Is Geothermal Energy Right for Your Home?

Post by : Elliot Preece on 03.02.2019

Once you have purchased a home and taken out a mortgage, there are many different ways to put the property that you have bought to work for you. One area of the property of which many people do not think of using is the area beneath your home. In fact, there is a power source buried in the ground far beneath your home that can provide an energy source for your home and save you money. Geothermal energy is an underexplored source that can have long-term positive benefits for your home. Below is an explanation of what geothermal energy is and how it can help you.

Geothermal energy is loosely defined as heat that comes from the earth. Beneath the earth’s surface, there is a natural source and reservoir of heat that can be tapped and continuously exploited. This is a renewable resource and the primary expense is drilling to reach the reservoir and establishing the connection to bring the heat up from the earth.

There are several different sources of geothermal energy beneath the earth’s surface.

In some instances, exploiting geothermal energy beneath the ground requires deep drilling many meters down from the surface in order to reach the source of the power. However, there are also shallower pools of geothermal energy that are easier to reach and require less drilling.

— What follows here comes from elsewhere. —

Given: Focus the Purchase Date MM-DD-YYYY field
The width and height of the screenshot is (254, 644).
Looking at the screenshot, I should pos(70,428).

In the UK, the geothermal pools are located approximately 10-15 meters below the earth’s surface. This comes from the upper crust of the ground which retains heat from the sun. There are other pools in the UK that are several kilometers below ground and have been the subject of large-scale projects to reach.

In the UK, geothermal energy is used for residential purposes through the installation of a pump. These pumps are called ground source heat pumps. In order to use this, a hole is drilled into the ground and piping is installed. A cold refrigerator fluid is circulated that picks up the heat from the earth. The heat is taken up to a compressor where it is pressurized and heated. The fluid is circulated through the building and combines with colder air in the building to provide heat. This then cools down the fluid and it is recirculated back into the ground to repeat the process. Geothermal energy can also be used for cooling in the summer months and for hot water heating.

While this technology can definitely save money on electricity bills, it is also not cheap since there are upfront installation costs. Therefore, an analysis is required to determine whether the savings are worth the initial investment. In many instances, the answer to that question is yes. There are several reasons why geothermal energy makes sense as an electricity solution. For starters, it greatly reduces electricity usage. Additionally, geothermal energy is much more efficient than traditional heating systems, meaning that less heat is wasted.

At the same time, you must fully consider upfront costs. Drilling into the ground and the pump are considerable expenses. The UK government has a program that is intended to encourage homeowners to switch to renewable energy sources in order to reduce national energy usage. As a result, there are incentive payments that can be made to homeowners for up to seven years based on a formula. This calculation depends in part on the type of system that is installed and the total energy savings. The incentive payments can help homeowners recoup some of the high upfront costs for installation of the geothermal system and can subsidize the expense in part. These incentives must be factored into the calculation when deciding whether or not install the system. Of course, you must check to ensure that your property is suitable for a geothermal system. You should investigate both the quality of your soil and the composition of your ground water because both can effect the efficacy of a geothermal heating solution.